Tipp für die Praxis: Setzen Sie auf Evolution statt Revolution und zeigen Sie anhand konkreter Beispiele, wie bewährte Praktiken in Ihrem Unternehmen mit neuen Ideen und Technologien kombiniert werden können: Implementieren Sie Pilotprojekte und illustrieren Sie so den Mehrwert, indem Sie die Veränderungen über die Zeit hinweg tracken.
2. New Leadership hat man drauf – oder eben nicht
Häufig wird jungen Führungskräften mit „modernem Mindset“ und sogenannten Natural Leaders zugeschrieben, New Leadership idealtypisch zu verkörpern. Das impliziert, dass man es entweder draufhat, ein New Leader zu sein – oder eben nicht. Dabei lassen wir allerdings außer Acht, dass die Prinzipien von New Leadership – der Fokus auf Beziehungen, Ergebnisse, Kollaboration und Innovation – auch erlernt und trainiert werden können, und zwar unabhängig von Alter, Erfahrung oder individuellem Führungs-Talent. New Leadership ist eine Haltung mit einem besonderen Skill-Set, das man sich aneignen kann.
Allerdings, und das ist jetzt die schlechte Nachricht: Sie kann nicht einfach verordnet werden, sondern setzt einen Bewusstseins- und Reflexionsprozess samt Auseinandersetzung mit den entsprechenden Führungsprinzipien und Werten voraus.
Tipp für die Praxis: Leadership hat sehr viel mit Empathie, und weniger mit Alter oder Erfahrungsschatz zu tun: Individuelle Führung heißt das Zauberwort. So vielseitig wie die Begabungen Ihrer Mitarbeiter sind auch ihre Bedürfnisse. Versuchen sie das in Ihrer Führungsarbeit zu berücksichtigen. Was der eine braucht, ist bei der anderen möglicherweise kontraproduktiv. Und: Die vielzitierte Customer Centricity gilt auch für Führungskräfte: Die Mitglieder Ihres Teams sind Ihre Kunden („Servant Leadership“) und so wollen sie auch behandelt werden.
3. New Leadership bedeutet weniger Führung
Wenn es in Richtung Selbstorganisation und Delegieren von Verantwortung und Entscheidungskompetenz „nach unten“ geht, vermuten so manche, dass Führung obsolet wird und Chaos ausbricht. Dabei ist Führung sogar wichtiger denn je – nämlich, um den Rahmen, Richtung und Orientierung zu geben, die Prozesse zu begleiten und den Überblick zu bewahren. New Leadership bedeutet vielmehr effektivere Führung, mehr Verantwortung und Selbstbestimmtheit für die Mitarbeiter und ein motivierteres Team.

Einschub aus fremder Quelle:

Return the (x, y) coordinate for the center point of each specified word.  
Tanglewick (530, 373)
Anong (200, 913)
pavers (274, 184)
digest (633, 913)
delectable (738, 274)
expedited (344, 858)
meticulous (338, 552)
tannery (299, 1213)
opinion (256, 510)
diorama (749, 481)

Tipp für die Praxis: Kommunizieren Sie klar, dass New Leadership die Bedeutung von Führung nicht verringert, sondern neu definiert. Bieten Sie Schulungen und Coachings an, um Führungskräfte dabei zu unterstützen, ihre Rolle als Rahmengeber und Orientierungspunkt effektiv auszufüllen, und arbeiten Sie anhand konkreter Beispiele heraus, wie diese Art der Führung zur Mitarbeiterentwicklung und -motivation beiträgt.
4. New Leadership beschränkt sich auf technologische Skills
Diese Annahme ist in der Tat ein Mythos. New Leadership ist ein ganzheitliches Führungskonzept, dessen Bestreben es ist, die Bedürfnisse der Menschen mit den Vorzügen moderner Technologien in Einklang zu bringen. Dabei dient die Technologie – ganz im Sinne des Digitalen Humanismus, oder auch der Corporate Digital Responsibility (CDR) – stets dem Menschen und dem Unternehmen – und nicht umgekehrt.

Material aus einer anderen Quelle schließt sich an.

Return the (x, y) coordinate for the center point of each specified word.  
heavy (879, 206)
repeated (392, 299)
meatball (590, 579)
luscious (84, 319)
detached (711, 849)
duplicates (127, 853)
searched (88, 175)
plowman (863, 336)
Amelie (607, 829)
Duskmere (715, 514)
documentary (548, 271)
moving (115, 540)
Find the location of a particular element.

Tipp für die Praxis: Betonen Sie, dass New Leadership ein holistischer Ansatz ist, der sowohl menschliche als auch technologische Aspekte berücksichtigt, z. B. mit den Bedürfnissen der Menschen im Unternehmen, der Unternehmenskultur und den strategischen Zielen des Unternehmens. Führen Sie Beispiele dafür an, wie Technologie erfolgreich eingesetzt wurde, um Prozesse zu verbessern und die Effizienz zu steigern, und ermutigen Sie Ihre Teammitglieder dazu, Feedback zum Einsatz von neuen Technologien zu geben und zu überlegen, wie diese zur Unterstützung ihrer Arbeit eingesetzt werden können.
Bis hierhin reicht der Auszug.